The grim reality of any Uganda woman is that she, or a woman she knows has experienced sexual violence at one point or other during her lifetime. The #MeToo movement has taken the Global North by storm, fueling uncomfortable conversations about sexual assault and attempting to hold perpetrators accountable. Never, has there been such widespread debate over consent and abuse of power than in the wake of #MeToo. It is prudent therefore, to locate the Ugandan experience within the larger global conversation.
On behalf of the Uganda Feminist Forum, Akina Mama wa Afrika (AMwA) hosted a dialogue to interrogate the state of organizing and accountability on sexual gender based violence in Uganda during the National Women’s Week.

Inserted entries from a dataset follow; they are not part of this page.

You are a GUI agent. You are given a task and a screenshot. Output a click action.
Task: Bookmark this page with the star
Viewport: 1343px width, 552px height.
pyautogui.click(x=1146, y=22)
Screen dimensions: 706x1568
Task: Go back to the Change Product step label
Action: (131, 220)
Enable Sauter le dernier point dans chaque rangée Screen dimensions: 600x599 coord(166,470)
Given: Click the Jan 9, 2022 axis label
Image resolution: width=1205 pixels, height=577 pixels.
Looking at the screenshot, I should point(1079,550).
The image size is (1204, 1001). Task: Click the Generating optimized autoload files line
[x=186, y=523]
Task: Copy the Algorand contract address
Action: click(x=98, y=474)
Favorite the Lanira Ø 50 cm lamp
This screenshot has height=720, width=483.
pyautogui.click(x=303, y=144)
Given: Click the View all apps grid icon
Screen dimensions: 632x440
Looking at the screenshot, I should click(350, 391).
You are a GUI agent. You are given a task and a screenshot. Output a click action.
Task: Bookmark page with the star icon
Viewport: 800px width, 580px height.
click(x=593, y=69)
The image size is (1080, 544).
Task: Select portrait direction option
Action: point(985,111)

The purpose of the dialogue was to create a safe space to talk about sexual violence in Uganda, with the aim of building and strengthening an intersectional movement to combat the vice. It was the time to come together to galvanize, strategize, resist and collaboratively shape a more equitable feminist future where women are safe and liberated. The move was in response to one of the recommendations emerging from the last 2017 Uganda Feminist Forum that stressed the urgency of addressing violence against women.
The event was conducted as a dialogue comprising panelists: Tricia Twasiima, a Feminist lawyer; Nivatiti Nandujja, the women’s rights coordinator at Action Aid International Uganda; Solome Nakaweesi-Kimbugwe, a Feminist activist and Raymond Mujuni, a journalist.Some of the emerging issues from the meeting were inclusiveness and the need to work this to build a stronger movement, moving from focusing on numbers to the issues that really matter such as the inadequate capacity of the state institutions to tackle gender based violence exemplified by the lack of special GBV courts and advocating for the rights of sisters in the LBQ community who faces numerous challenges when reporting cases of sexual harassment. Further, we must influence the media to accurately and effectively report on sexual violence seeing how they have the power to influence society’s perspectives. Panelists also discussed #MeToo in the Ugandan context and how men can contribute to the fight against gender based violence in Uganda.